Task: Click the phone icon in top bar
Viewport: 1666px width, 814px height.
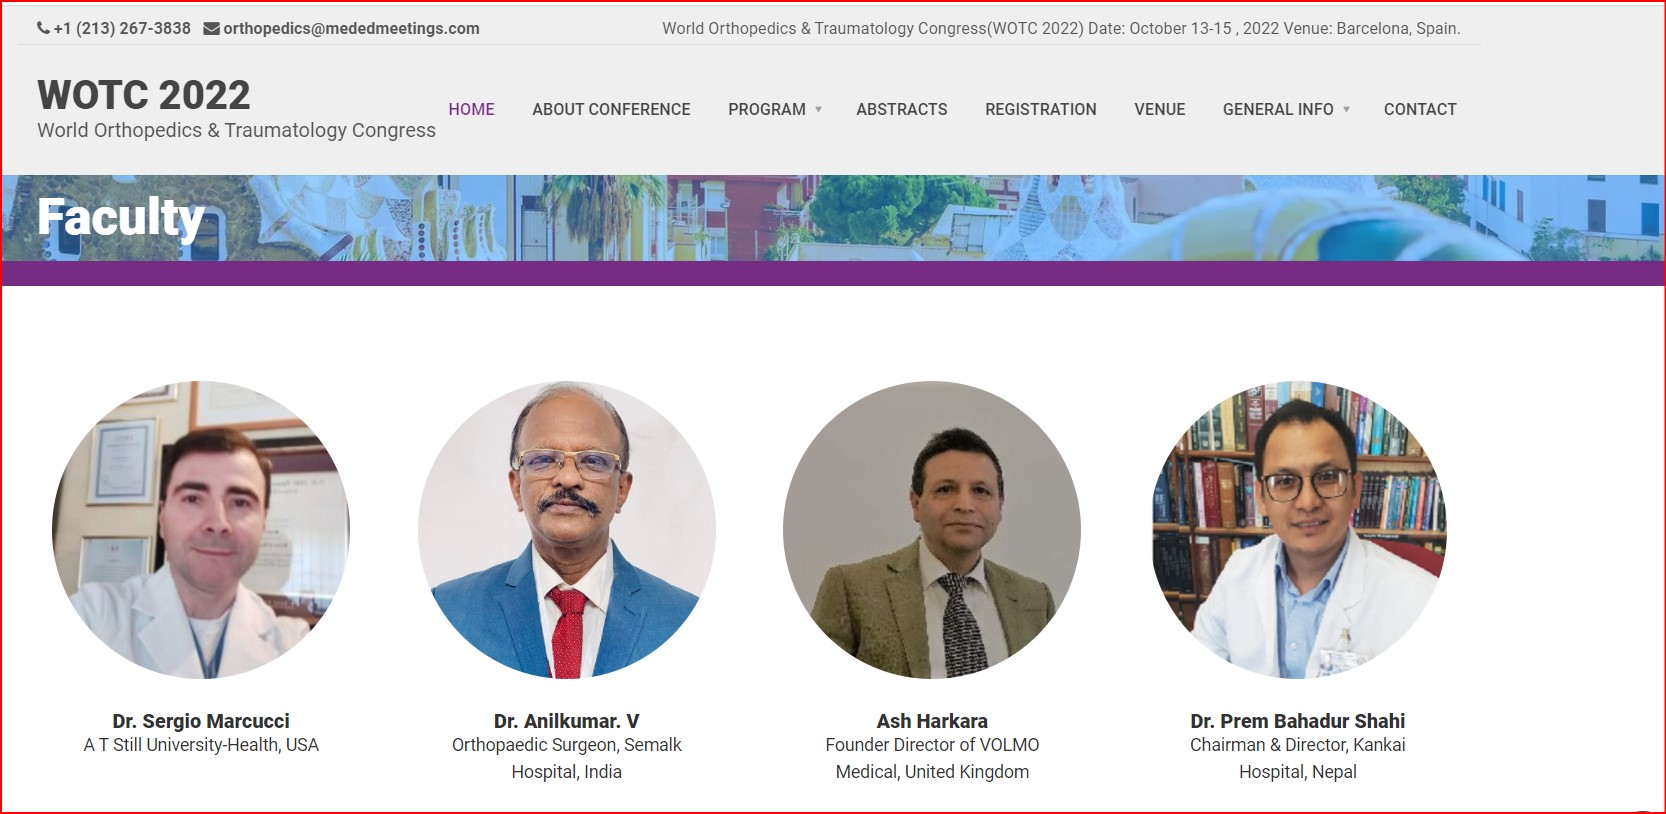Action: pos(43,28)
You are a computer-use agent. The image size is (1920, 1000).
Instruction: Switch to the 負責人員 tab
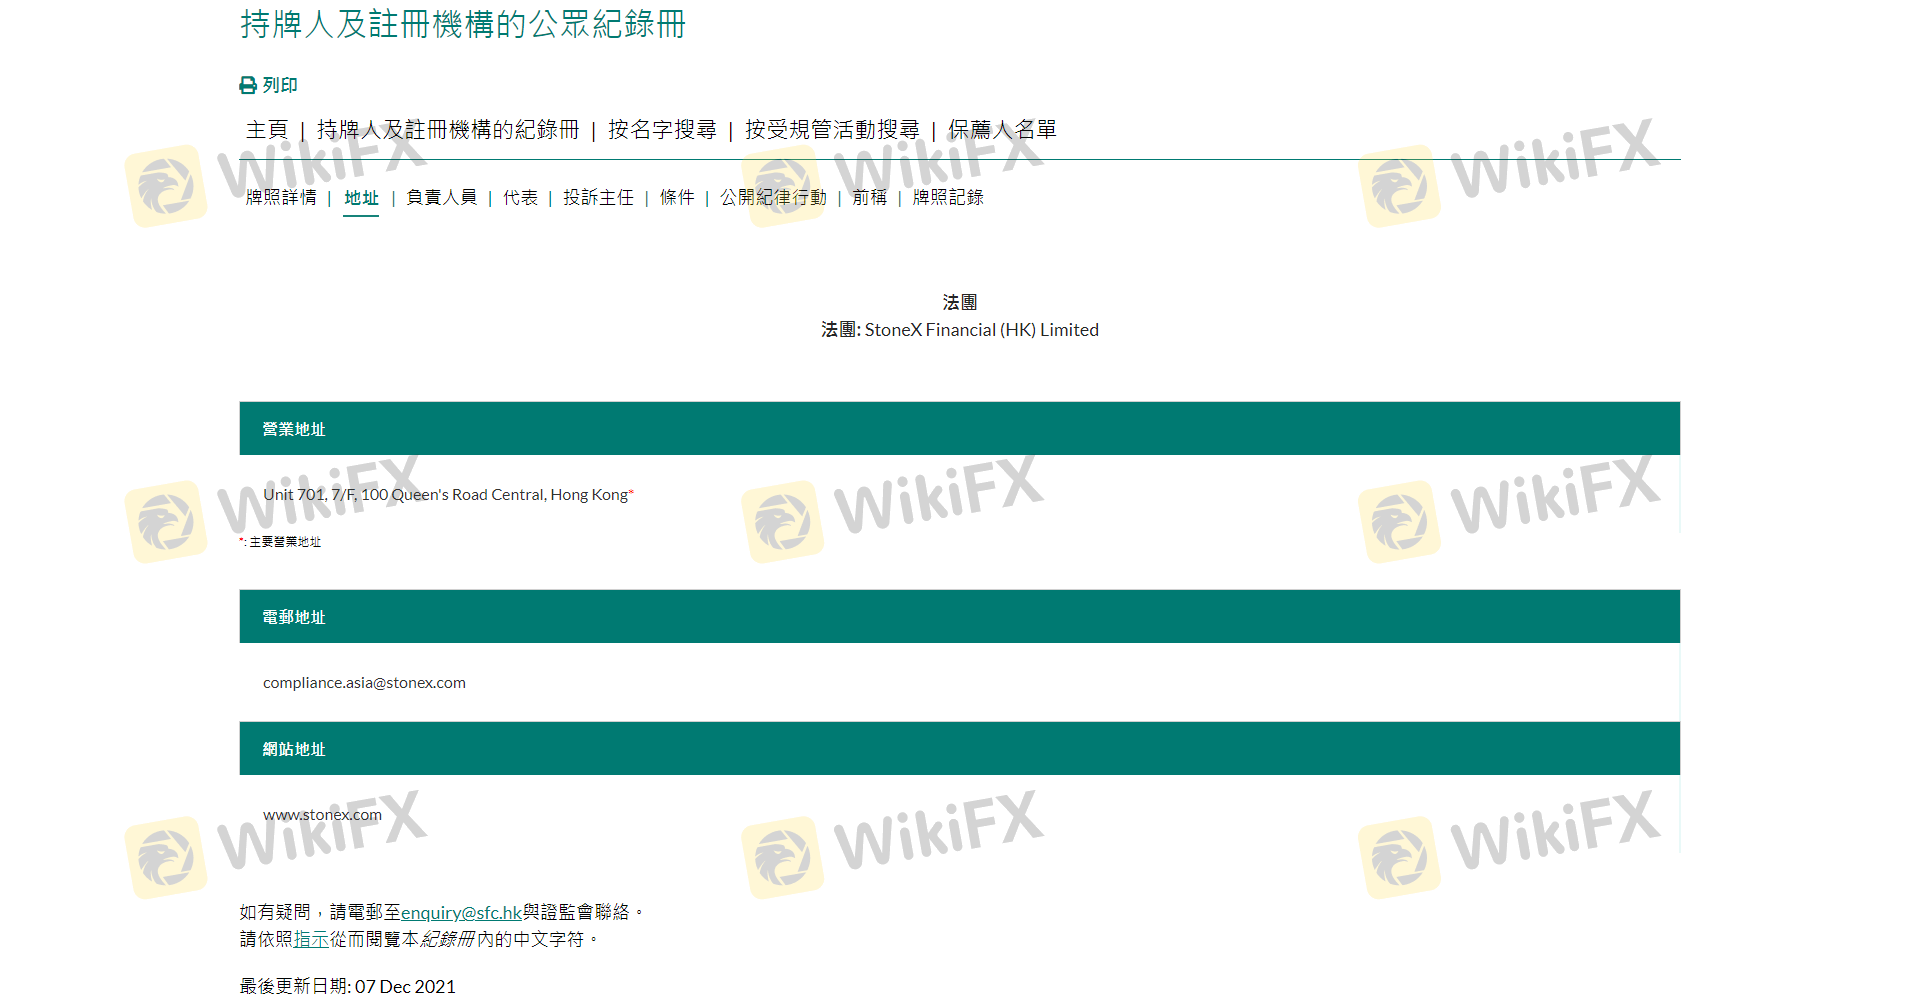[441, 198]
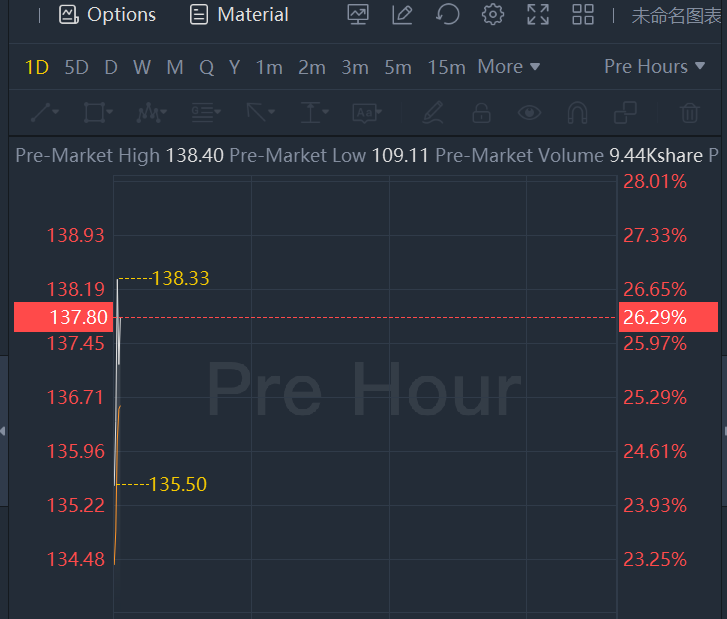Viewport: 727px width, 619px height.
Task: Open the chart settings gear
Action: click(493, 15)
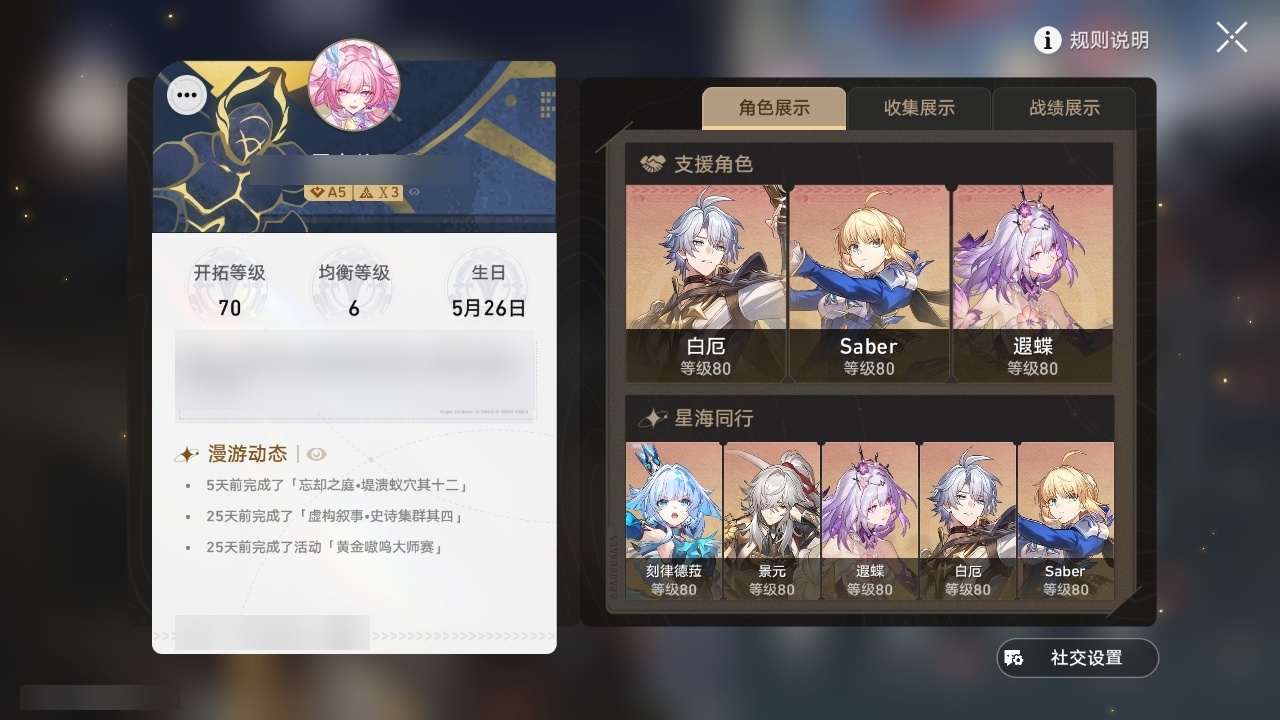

• WHAT IS REQUIRED: Give the lines of the entries above exactly as they appear, leaving out each picture.

• YOUR SOLUTION:
Task: Click the phone icon in top bar
Viewport: 1666px width, 814px height.
Action: pos(43,28)
You are a computer-use agent. The image size is (1920, 1000).
Instruction: Switch to the 負責人員 tab
[441, 198]
Viewport: 727px width, 619px height.
Task: Open the chart settings gear
Action: click(493, 15)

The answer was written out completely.